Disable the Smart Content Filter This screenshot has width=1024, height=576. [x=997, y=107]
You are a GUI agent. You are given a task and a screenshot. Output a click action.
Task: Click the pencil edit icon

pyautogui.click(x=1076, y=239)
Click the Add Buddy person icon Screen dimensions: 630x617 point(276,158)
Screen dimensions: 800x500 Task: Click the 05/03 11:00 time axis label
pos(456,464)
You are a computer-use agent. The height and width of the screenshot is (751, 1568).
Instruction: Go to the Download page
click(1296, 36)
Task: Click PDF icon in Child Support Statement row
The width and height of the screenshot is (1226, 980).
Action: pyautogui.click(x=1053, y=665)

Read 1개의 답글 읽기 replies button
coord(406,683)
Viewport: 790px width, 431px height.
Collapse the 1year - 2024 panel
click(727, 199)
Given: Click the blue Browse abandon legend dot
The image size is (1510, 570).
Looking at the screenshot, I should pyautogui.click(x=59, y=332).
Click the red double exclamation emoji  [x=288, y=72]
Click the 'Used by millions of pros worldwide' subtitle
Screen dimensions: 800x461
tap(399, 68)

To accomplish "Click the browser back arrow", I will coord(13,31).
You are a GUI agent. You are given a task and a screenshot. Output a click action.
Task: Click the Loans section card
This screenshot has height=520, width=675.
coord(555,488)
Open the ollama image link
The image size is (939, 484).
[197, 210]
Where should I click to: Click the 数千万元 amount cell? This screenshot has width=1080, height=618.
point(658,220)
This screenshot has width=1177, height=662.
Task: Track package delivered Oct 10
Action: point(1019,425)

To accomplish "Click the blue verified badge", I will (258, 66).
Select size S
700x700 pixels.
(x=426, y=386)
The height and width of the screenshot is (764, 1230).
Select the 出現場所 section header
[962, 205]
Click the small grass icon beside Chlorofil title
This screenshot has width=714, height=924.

§ Work task
With the line containing "Click the small" as the first, output each line through the final line of the entries above, exactly.

§ Answer to this problem
Click the small grass icon beside Chlorofil title
This screenshot has width=714, height=924.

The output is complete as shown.